Severe erythema and severe edema were observed for all animals after test article removal on day 1. Erythema decreased in severity (to well defined or very slight) for 2 males on day 14 and for one female on day 12. Edema decreased in severity (to moderate, slight, or very slight) for all males and 3 females as early as day 2. No erythema was observed on day 14, and no edema was observed on days 12 to 14 for one female. Also, no edema was observed on day 14 for one male. Other dermal reactions observed at test sites included:

- Blanching: all animals on day l and as late as days 2, 3, or 4 for 6 animals.

- Necrosis (brown-green discoloration): all animals on days l and 2, as late as days 3, 5, or 6 for 3 males, and to day 11 for 4 females.

- Eschar formation: all animals on days 2 to 11, and for 7 animals to day 14. Eschar was present along the abrasion lines only of one female on days 7 to 11.

- Eschar peeled off: one female on day 12, and 2 males on day 14.

- Atonia: all males and 3 females from days 3 or 4 to days 11 or 14.

- Desquamation: all animals from days 10 or 11 to day 14.

- Fissures: one male and 4 females as early as day 5 and as late as day 14.

- Denuded areas along abrasion lines: one female on day 14. No other dermal reactions were observed during the study. Brown, crusted, and raised discolorations of the treated skin were observed during necropsy of 3 males and 3 females. Multiple depressions in the treated skin were observed during necropsy of one of the same males, of 2 other males, and of one other female. A dark red focus was also observed on the lung of one male. No other abnormalities were observed during necropsy of all males and 4 females, and no abnormalities were observed during necropsy of one female.

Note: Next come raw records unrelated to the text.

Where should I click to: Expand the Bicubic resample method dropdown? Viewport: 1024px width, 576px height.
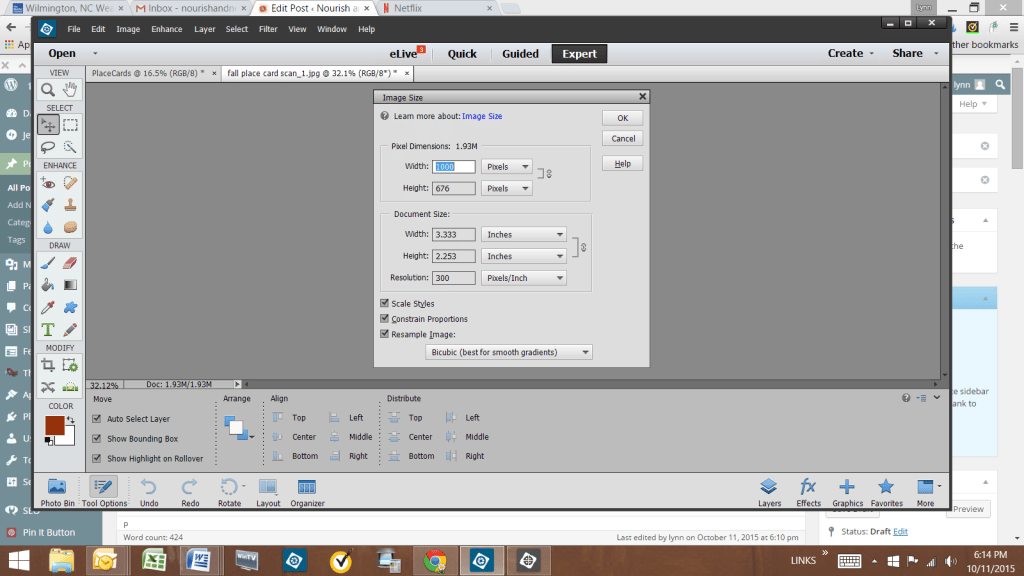point(508,352)
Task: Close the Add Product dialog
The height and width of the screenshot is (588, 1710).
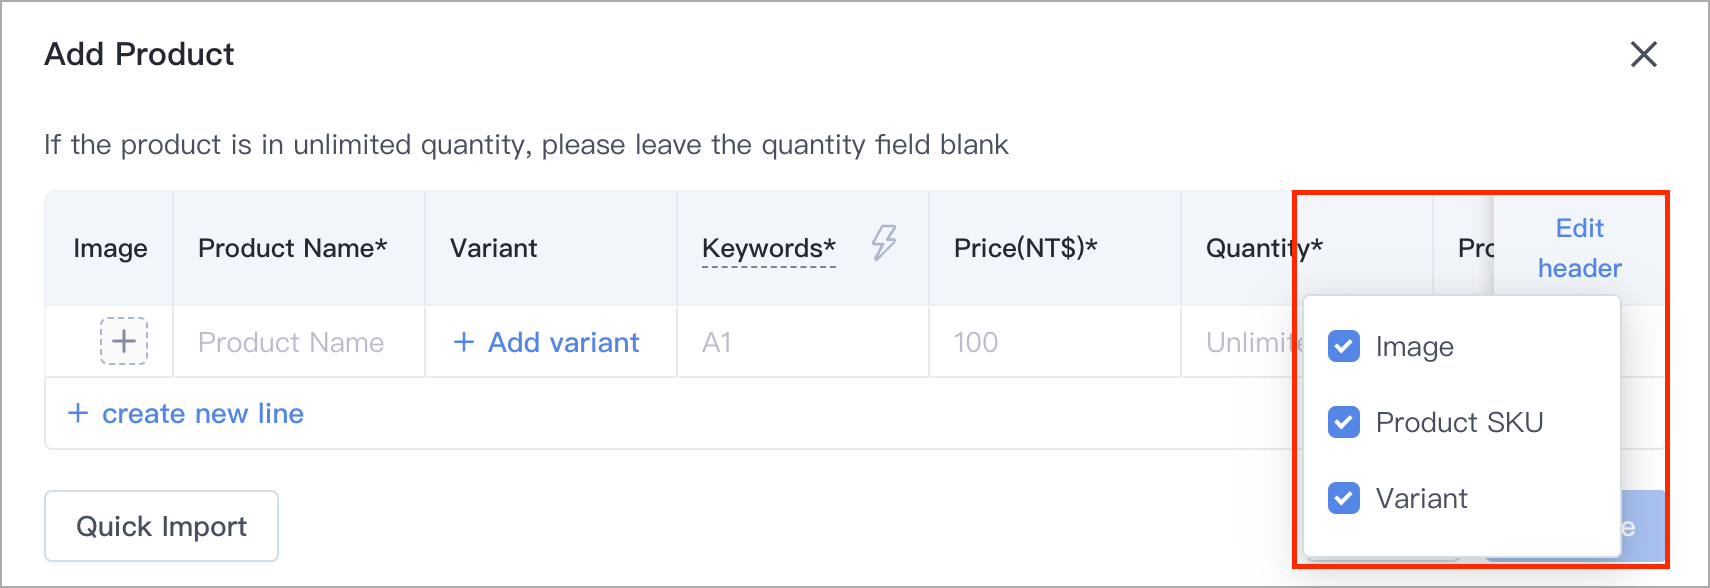Action: [1644, 54]
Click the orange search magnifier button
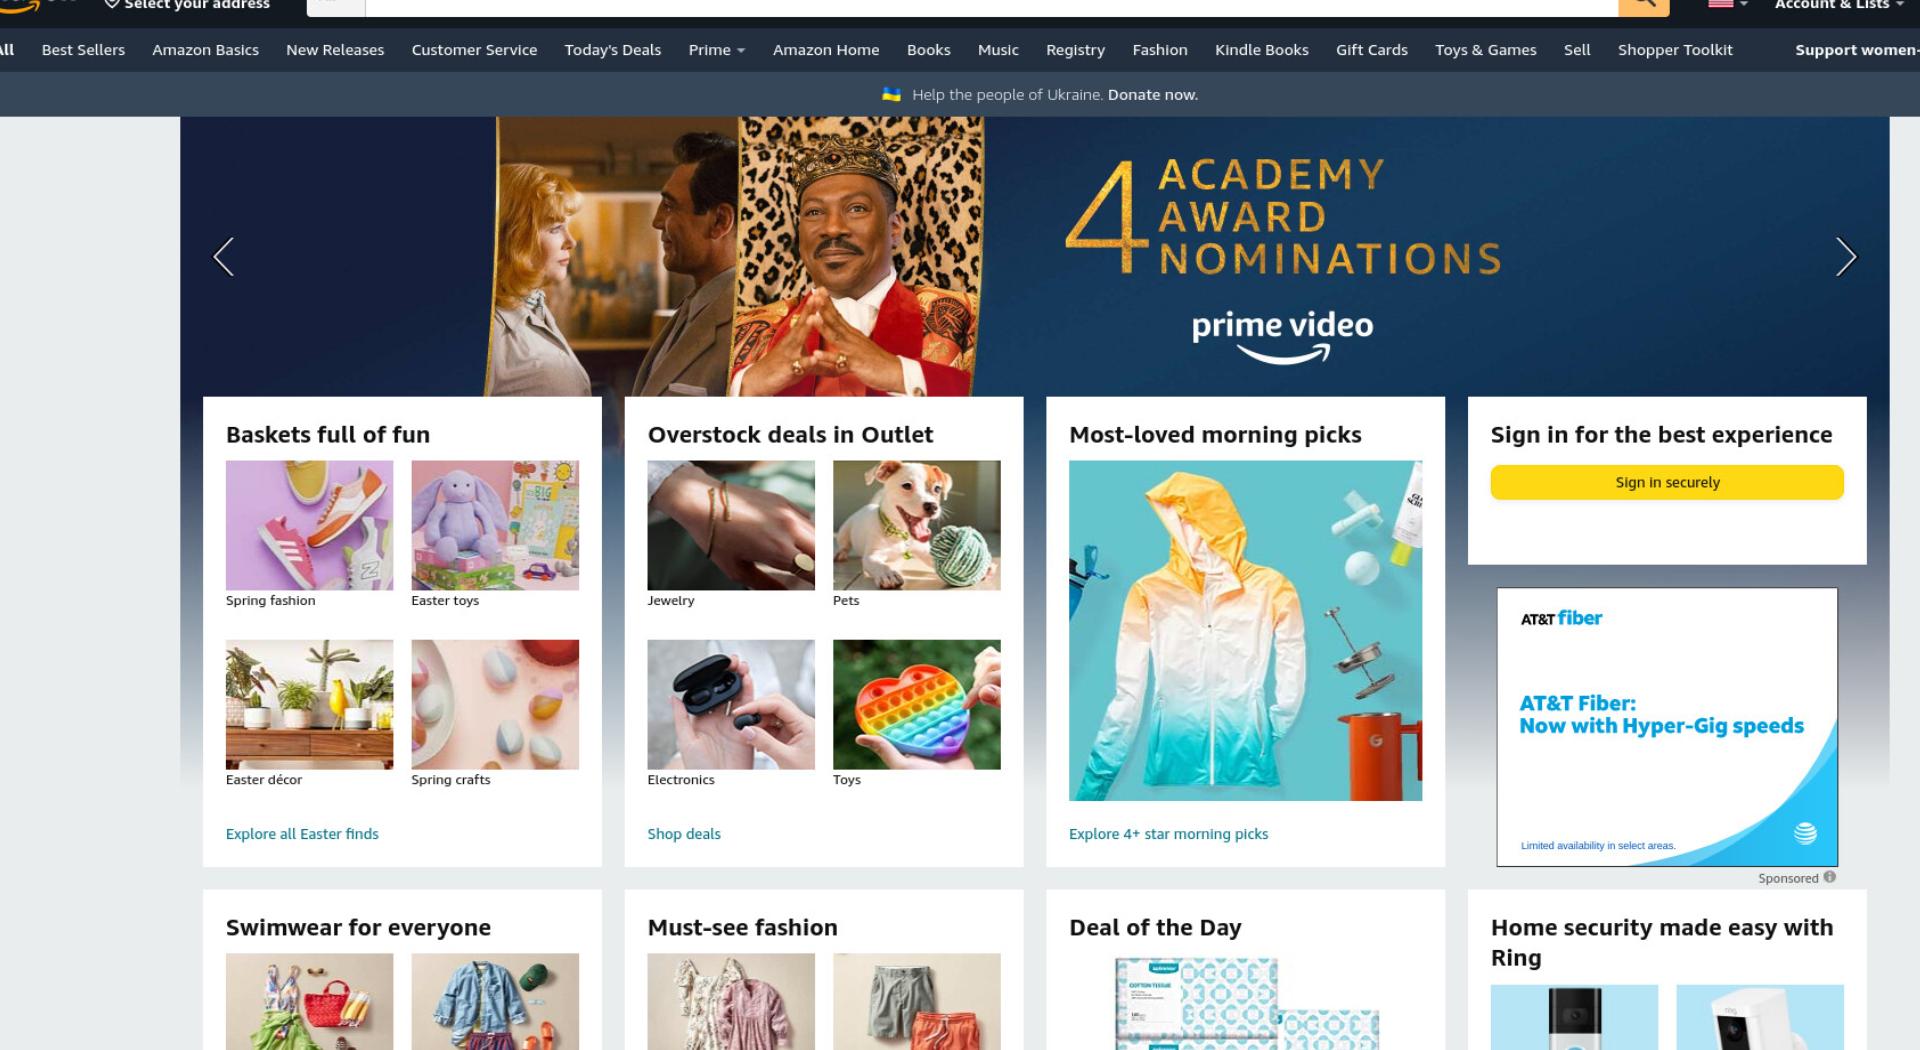This screenshot has height=1050, width=1920. [x=1643, y=6]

Interpretation of results:
other: Irritating but otherwise practically non-toxic
Remarks:
Criteria used for interpretation of results: expert judgment
Conclusions:
In conclusion, in an acute dermal toxicity study the test item SY-83 is not systemically toxic up to 2000 mg/kg bw, but It is irritating to the skin.
Executive summary:

The test article, SY-83, was evaluated for acute dermal toxicity at a dose level of 2000 mg/kg bw. The test article was applied to the skin (clipped free of hair and abraded) of 5 males and 5 females for 24 hours of exposure. This study was designed to comply with the procedures described in the EPA/OPP Guidelines, 1982. All animals survived the 14-day duration of the study and gained body weight. No abnormal clinical signs were observed during the study. Severe erythema and severe edema were observed at the test sites of all animals after removal on day 1. Based on the results the dermal LD50 is considered to be greater than 2000 mg/kg bw.

Endpoint conclusion
Endpoint conclusion:
no adverse effect observed

Additional information

Lactic acid is a ubiquitous and essential biological molecule. It is, as expected, practically non-toxic via all routes of exposure. Effects observed for zinc lactate can be considered as zinc effects. An oral LD50 is available for zinc lactate, the inhalative LC50 and the dermal LD50 were derived from suitable read-across partners.

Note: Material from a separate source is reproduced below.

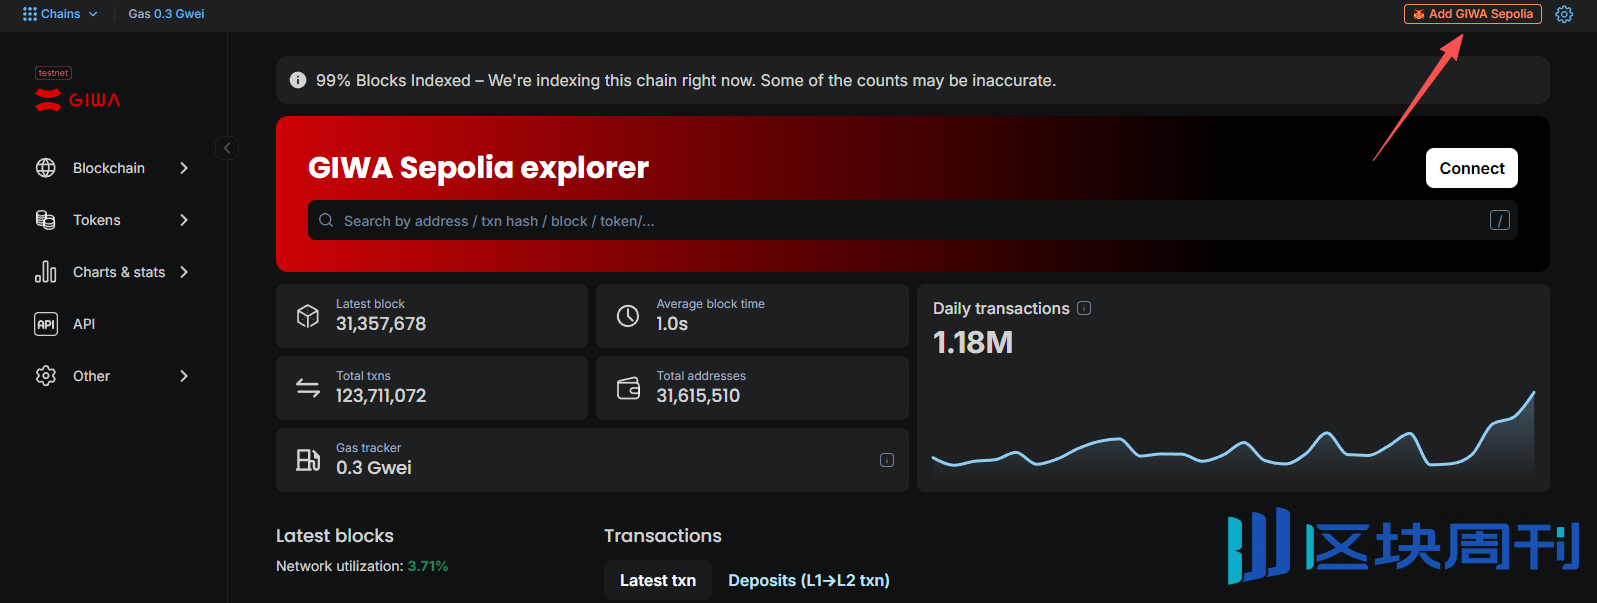Click the Tokens coins icon

click(46, 220)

Justification for classification or non-classification

Based on available data, zinc lactate warrants classification for acute oral toxicity (H302, Acute Tox.4). No classification is warranted for the dermal route based on available data from suitable read-across substances. Furthermore, no classification is warranted for the inhalation route, due to the insignificant vapour pressure and and the relatively large particle size. Therefore, the adverse effects observed in an inhalation toxicity study on zinc chloride (in a read-across approach) can be ignored for classification and labelling.